Statement order does not matter within a batch; Cassandra applies all rows using the same timestamp. Use client-supplied timestamps to achieve a particular order.
Using a timestamp
BATCH supports setting a client-supplied timestamp, an integer, in the USING clause with one exception: if a DML statement in the batch contains a compare-and-set (CAS) statement, such as the following statement, do not attempt to use a timestamp:
INSERT INTO users (id, lastname) VALUES (999, 'Sparrow') IF NOT EXISTS
The timestamp applies to all statements in the batch. If not specified, the current time of the insertion (in microseconds) is used. The individual DML statements inside a BATCH can specify a timestamp if one is not specified in the USING clause.
For example, specify a timestamp in an INSERT statement.
BEGIN BATCH
INSERT INTO purchases (user, balance) VALUES ('user1', -8) USING TIMESTAMP 19998889022757000;
INSERT INTO purchases (user, expense_id, amount, description, paid)
VALUES ('user1', 1, 8, 'burrito', false);
APPLY BATCH;
SELECT balance, WRITETIME(balance) FROM PURCHASES;
balance | writetime_balance
---------+-------------------
-8 | 19998889022757000
Batching conditional updates
Only updates made to the same partition can be included in the batch because the underlying Paxos implementation works at the granularity of the partition.

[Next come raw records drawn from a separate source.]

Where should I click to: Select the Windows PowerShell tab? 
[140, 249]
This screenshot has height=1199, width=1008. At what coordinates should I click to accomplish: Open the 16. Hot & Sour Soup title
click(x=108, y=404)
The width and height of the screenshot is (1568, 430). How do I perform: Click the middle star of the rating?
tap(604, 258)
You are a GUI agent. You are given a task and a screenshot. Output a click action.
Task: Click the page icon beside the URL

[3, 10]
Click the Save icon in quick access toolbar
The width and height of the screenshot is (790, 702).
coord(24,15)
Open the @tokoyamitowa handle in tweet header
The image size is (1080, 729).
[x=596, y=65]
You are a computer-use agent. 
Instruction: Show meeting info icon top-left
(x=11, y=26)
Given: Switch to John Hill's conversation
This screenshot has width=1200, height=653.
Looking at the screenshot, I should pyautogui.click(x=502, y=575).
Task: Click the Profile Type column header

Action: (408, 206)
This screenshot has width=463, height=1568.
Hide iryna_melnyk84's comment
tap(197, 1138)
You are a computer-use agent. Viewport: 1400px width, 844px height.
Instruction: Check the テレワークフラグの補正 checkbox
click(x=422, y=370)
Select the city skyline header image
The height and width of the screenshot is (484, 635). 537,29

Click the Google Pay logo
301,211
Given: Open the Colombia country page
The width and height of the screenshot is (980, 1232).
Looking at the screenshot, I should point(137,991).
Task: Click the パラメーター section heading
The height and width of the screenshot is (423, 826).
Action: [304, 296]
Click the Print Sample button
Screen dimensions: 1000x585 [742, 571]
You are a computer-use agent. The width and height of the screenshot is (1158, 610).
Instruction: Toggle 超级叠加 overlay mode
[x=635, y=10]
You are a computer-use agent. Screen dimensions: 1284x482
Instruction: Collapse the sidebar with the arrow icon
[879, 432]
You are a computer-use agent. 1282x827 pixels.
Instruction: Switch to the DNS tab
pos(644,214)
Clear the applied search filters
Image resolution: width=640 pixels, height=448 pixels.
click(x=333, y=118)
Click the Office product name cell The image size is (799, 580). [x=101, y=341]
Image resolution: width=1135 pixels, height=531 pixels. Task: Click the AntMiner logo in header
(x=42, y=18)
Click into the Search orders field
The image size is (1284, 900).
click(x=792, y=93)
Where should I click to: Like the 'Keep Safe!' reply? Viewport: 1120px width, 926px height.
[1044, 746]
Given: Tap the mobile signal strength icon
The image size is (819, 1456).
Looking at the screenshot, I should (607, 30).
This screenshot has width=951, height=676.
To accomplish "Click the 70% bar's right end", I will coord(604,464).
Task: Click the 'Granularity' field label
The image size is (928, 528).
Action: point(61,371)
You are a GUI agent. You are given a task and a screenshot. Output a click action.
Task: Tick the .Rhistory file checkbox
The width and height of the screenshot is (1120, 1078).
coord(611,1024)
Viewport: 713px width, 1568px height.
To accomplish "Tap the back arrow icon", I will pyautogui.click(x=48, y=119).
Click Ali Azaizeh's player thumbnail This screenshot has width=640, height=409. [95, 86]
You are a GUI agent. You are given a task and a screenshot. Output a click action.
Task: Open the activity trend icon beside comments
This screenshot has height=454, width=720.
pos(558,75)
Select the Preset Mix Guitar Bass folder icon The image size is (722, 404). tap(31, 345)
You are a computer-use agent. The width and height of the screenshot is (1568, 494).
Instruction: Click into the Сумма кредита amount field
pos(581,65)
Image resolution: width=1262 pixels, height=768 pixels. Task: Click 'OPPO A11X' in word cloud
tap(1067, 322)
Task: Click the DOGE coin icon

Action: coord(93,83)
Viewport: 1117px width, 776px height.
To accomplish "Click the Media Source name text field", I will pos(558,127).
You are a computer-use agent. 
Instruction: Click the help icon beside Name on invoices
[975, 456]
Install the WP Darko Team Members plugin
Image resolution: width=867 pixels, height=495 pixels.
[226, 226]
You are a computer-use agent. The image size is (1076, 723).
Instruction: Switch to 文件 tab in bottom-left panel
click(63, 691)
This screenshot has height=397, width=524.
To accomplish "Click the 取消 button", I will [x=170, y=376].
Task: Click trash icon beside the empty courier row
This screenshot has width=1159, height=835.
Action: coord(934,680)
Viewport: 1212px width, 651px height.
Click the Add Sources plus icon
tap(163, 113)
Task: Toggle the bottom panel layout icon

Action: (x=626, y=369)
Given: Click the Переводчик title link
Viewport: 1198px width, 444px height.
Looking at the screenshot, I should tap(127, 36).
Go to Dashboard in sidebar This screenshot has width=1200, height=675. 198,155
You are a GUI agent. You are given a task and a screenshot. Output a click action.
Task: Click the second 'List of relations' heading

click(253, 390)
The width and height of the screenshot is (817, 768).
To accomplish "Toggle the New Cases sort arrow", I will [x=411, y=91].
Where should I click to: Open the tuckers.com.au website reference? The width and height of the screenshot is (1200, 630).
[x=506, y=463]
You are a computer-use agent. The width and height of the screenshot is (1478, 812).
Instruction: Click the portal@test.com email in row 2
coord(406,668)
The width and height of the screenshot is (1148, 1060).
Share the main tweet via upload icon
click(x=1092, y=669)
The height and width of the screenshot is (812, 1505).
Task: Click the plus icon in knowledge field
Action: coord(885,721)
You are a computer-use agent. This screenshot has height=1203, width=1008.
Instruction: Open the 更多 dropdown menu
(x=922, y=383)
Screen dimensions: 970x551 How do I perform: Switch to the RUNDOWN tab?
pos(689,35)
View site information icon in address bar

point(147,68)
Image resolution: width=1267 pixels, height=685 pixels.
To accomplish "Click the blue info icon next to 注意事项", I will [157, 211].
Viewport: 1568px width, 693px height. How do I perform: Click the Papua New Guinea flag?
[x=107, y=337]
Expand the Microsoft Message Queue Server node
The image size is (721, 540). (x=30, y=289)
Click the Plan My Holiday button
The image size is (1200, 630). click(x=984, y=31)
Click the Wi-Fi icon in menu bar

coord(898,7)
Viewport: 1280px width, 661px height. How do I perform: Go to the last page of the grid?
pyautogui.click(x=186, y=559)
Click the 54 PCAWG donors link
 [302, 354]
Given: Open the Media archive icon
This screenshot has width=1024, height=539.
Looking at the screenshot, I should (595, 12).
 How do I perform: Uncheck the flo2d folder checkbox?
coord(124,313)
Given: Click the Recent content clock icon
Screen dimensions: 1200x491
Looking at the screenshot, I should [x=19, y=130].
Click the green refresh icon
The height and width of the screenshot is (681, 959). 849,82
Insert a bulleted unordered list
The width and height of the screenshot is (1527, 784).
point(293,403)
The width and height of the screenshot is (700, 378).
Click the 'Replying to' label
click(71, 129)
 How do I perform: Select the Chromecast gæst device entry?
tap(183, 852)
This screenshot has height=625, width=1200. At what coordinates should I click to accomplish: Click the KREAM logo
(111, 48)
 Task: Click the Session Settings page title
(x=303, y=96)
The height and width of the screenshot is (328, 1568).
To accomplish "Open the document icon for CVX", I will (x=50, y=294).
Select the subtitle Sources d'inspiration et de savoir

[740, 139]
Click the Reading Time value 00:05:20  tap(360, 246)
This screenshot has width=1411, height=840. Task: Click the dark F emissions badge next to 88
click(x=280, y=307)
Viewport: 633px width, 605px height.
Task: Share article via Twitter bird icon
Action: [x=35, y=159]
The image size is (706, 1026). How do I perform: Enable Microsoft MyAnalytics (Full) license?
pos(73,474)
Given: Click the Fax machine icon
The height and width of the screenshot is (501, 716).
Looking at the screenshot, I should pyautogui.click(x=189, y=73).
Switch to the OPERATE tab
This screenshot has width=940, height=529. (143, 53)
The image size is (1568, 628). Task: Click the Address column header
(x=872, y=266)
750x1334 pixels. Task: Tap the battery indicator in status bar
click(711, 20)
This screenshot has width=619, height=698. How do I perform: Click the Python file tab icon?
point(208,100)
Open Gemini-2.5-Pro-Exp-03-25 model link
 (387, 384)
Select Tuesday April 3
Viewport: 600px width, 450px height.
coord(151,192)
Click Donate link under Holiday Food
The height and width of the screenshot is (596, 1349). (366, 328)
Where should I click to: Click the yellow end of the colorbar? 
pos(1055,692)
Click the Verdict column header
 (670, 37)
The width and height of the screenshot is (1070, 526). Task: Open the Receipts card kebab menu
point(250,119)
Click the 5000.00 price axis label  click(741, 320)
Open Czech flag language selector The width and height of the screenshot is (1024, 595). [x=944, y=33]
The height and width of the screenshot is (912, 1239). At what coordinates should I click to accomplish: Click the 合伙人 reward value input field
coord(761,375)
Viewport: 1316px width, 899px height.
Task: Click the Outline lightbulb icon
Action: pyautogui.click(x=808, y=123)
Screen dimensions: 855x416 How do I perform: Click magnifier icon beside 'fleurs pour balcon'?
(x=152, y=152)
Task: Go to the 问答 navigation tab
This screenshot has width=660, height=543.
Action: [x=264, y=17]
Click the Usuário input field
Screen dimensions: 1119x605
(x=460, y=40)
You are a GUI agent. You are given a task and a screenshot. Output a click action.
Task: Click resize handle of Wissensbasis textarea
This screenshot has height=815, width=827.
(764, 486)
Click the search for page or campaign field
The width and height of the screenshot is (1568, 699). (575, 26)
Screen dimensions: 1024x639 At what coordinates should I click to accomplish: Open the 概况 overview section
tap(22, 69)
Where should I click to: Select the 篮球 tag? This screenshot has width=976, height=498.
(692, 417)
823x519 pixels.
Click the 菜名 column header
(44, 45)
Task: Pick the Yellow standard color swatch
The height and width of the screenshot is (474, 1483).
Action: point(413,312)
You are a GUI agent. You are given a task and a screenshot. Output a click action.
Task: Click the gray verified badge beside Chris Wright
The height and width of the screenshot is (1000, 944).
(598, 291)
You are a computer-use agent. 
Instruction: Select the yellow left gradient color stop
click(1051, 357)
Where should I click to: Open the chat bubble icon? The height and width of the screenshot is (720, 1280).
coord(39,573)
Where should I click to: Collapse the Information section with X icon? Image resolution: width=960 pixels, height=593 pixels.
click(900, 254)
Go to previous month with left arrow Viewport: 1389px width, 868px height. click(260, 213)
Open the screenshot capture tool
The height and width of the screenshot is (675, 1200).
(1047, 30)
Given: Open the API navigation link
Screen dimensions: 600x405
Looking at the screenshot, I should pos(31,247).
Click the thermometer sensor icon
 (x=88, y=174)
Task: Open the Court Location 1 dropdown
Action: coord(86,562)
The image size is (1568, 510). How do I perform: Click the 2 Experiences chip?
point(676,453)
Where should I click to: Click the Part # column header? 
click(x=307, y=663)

You can group updates that have conditions with those that do not, but when a single statement in a batch uses a condition, the entire batch is committed using a single Paxos proposal, as if all of the conditions contained in the batch apply. This example shows batching of conditional updates:
The statements for inserting values into purchase records use the IF conditional clause.
BEGIN BATCH
INSERT INTO purchases (user, balance) VALUES ('user1', -8) IF NOT EXISTS;
INSERT INTO purchases (user, expense_id, amount, description, paid)
VALUES ('user1', 1, 8, 'burrito', false);
APPLY BATCH;
BEGIN BATCH
UPDATE purchases SET balance = -208 WHERE user='user1' IF balance = -8;
INSERT INTO purchases (user, expense_id, amount, description, paid)
VALUES ('user1', 2, 200, 'hotel room', false);
APPLY BATCH;
A continuation of this example shows how to use a static column with conditional updates in batch.
Batching counter updates
In Cassandra 2.1 and later, batches of counters should use UNLOGGED because, unlike other writes in Cassandra, counter updates are not an idempotent operation.
Cassandra 2.1 Example
BEGIN UNLOGGED BATCH
UPDATE UserActionCounts SET total = total + 2 WHERE keyalias = 523;
UPDATE AdminActionCounts SET total = total + 2 WHERE keyalias = 701;
APPLY BATCH;